U.S. Gasoline Prices Reach Highest Level Since October 2023

Deep News03-16 23:50

International oil and gas prices remained elevated on Monday, following attacks on Middle Eastern oil facilities over the weekend and indications from the White House that the U.S.-Iran conflict could persist for several more weeks.

According to data from the American Automobile Association (AAA), the national average price for regular gasoline rose by 2 cents to just under $3.72 per gallon, marking the highest level since October 7, 2023. Since the outbreak of the U.S.-Iran conflict, U.S. gasoline prices have climbed by a cumulative 74 cents per gallon. Over the past month, prices have surged by 26.9%, representing the largest monthly increase since Hurricane Katrina.

This sharp price increase directly impacts one of President Trump's key policy achievements. During his second term, gasoline prices had been on a sustained downward trend, falling below $3 per gallon in December of last year to their lowest level since May 2021. The rise in diesel prices has been even more dramatic, increasing by $1.24 per gallon since the conflict began. The current average price for diesel is $4.99, approaching the $5 threshold for the first time since December 2022. Several freight companies have begun imposing significant fuel surcharges, costs that are likely to be passed on to consumers.

On Monday, the global benchmark Brent crude edged up to $103.50 per barrel, while the U.S. benchmark West Texas Intermediate (WTI) crude fell by 1% to approximately $98 per barrel.

Last week, following a U.S.-Israel strike on Iran, Iran effectively closed the Strait of Hormuz, barring most oil tankers from passage. This action triggered what could be the most severe oil supply disruption in history, as approximately 20% of the world's oil supply transits through this waterway. Consequently, both Brent and U.S. crude prices soared to their highest levels since 2022.

The conflict is now in its third week with no immediate signs of resolution. Commodity strategists at ING Groep NV noted in a report on Monday that a U.S. military strike on Iran's Kharg Island on Friday heightened market concerns over oil supply, as the majority of Iran's oil exports are shipped from this location. Although the targets appeared to be military facilities rather than energy infrastructure, the strike still poses a supply risk, "particularly as Iranian oil is currently almost the only crude transported through the Strait of Hormuz."

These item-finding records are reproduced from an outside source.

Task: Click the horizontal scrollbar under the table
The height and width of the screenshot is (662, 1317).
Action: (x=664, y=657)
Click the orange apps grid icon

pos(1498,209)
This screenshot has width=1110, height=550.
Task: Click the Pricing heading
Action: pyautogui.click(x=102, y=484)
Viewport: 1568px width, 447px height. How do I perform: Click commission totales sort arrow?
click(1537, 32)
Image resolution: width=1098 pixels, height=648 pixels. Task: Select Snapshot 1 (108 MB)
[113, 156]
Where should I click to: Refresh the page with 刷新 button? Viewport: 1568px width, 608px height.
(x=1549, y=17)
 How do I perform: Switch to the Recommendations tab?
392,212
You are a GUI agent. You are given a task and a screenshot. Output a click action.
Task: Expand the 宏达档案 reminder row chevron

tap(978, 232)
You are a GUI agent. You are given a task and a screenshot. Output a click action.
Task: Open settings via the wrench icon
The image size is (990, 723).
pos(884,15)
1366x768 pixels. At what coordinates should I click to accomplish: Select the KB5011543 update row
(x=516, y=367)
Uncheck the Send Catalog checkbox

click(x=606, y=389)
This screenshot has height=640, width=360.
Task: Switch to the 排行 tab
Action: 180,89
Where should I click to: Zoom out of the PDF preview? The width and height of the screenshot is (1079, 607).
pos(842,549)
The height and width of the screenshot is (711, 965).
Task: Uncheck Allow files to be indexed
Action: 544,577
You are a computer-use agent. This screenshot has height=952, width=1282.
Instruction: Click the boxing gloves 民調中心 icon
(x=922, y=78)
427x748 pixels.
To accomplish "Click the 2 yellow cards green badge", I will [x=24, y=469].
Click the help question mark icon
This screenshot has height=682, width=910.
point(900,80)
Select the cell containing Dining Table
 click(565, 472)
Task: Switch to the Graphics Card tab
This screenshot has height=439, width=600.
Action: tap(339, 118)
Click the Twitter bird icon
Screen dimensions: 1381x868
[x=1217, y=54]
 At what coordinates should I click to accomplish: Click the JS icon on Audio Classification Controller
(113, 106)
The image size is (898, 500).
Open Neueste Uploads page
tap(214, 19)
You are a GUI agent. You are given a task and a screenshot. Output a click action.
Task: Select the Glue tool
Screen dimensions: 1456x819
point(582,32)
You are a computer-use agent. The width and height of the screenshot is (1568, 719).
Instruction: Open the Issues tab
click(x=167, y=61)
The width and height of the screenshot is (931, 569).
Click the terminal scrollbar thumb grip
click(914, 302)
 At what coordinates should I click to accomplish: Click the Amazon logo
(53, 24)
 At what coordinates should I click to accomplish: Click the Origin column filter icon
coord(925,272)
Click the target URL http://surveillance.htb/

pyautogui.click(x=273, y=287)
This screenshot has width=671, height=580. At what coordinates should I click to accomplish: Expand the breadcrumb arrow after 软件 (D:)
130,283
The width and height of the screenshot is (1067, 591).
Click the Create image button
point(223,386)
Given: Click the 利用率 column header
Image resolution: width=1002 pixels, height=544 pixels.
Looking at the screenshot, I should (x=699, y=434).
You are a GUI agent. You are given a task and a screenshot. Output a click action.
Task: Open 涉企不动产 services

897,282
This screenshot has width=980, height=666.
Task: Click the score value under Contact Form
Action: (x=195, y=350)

The United Kingdom is collaborating with allies to reopen the Strait of Hormuz, with President Trump urging various nations to provide assistance. Shortly after the attack on Kharg Island, debris from an intercepted Iranian drone fell on a critical oil terminal in the UAE, suspending operations and highlighting the threat the conflict poses to Middle Eastern oil facilities.

While the U.S. has not yet targeted Iranian oil infrastructure, President Trump warned in a post on his Truth Social platform on Friday evening that this stance could be reconsidered if Iran continues to interfere with vessel transit through the Strait of Hormuz.

Jim Reid, Head of Macroeconomic Research at Deutsche Bank, summarized in a report on Monday: "Markets remain concerned about further escalation of the conflict, and as time passes, investors are beginning to price in a more prolonged confrontation."

On Sunday, President Trump urged China and U.S. allies to deploy naval vessels to help resolve the shipping disruption in the Strait of Hormuz, warning that NATO would face a difficult future if assistance was not provided. No country has yet committed to sending ships.

Meanwhile, Iran continues to exert pressure, including by laying mines in the strait and vowing to strike any U.S.-related oil and gas infrastructure. Since the conflict began on February 28, more than ten vessels have been attacked in the Strait of Hormuz. In a Sunday interview with CBS, Iranian Foreign Minister Araghchi stated that Iran is willing to negotiate with countries that wish to pass through the strait safely.

Also on Sunday, the International Energy Agency announced that following an agreement by member countries last week to release 400 million barrels of oil from reserves, emergency petroleum stocks would soon be deployed to global markets. Reserves from Asia and Oceania will be activated immediately, while stocks from the Americas and Europe will begin being released by the end of March.

Over the weekend, the Trump administration took several measures to expand U.S. oil production in response to rising fuel prices. On Saturday, the administration approved a new project for BP PLC in the Gulf of Mexico—the company's first new project since the 2010 Deepwater Horizon oil spill. Additionally, Energy Secretary Chris Wright directed Sable Offshore to restart offshore oil drilling platforms and pipelines off the coast of Southern California.

The effective closure of the Strait of Hormuz has implications far beyond the oil sector. Global farmers depend on fertilizers shipped through the strait, which could drive up food prices. Perishable seaborne goods such as dairy products, fruits, vegetables, and fish are likely to be among the first categories to experience price increases.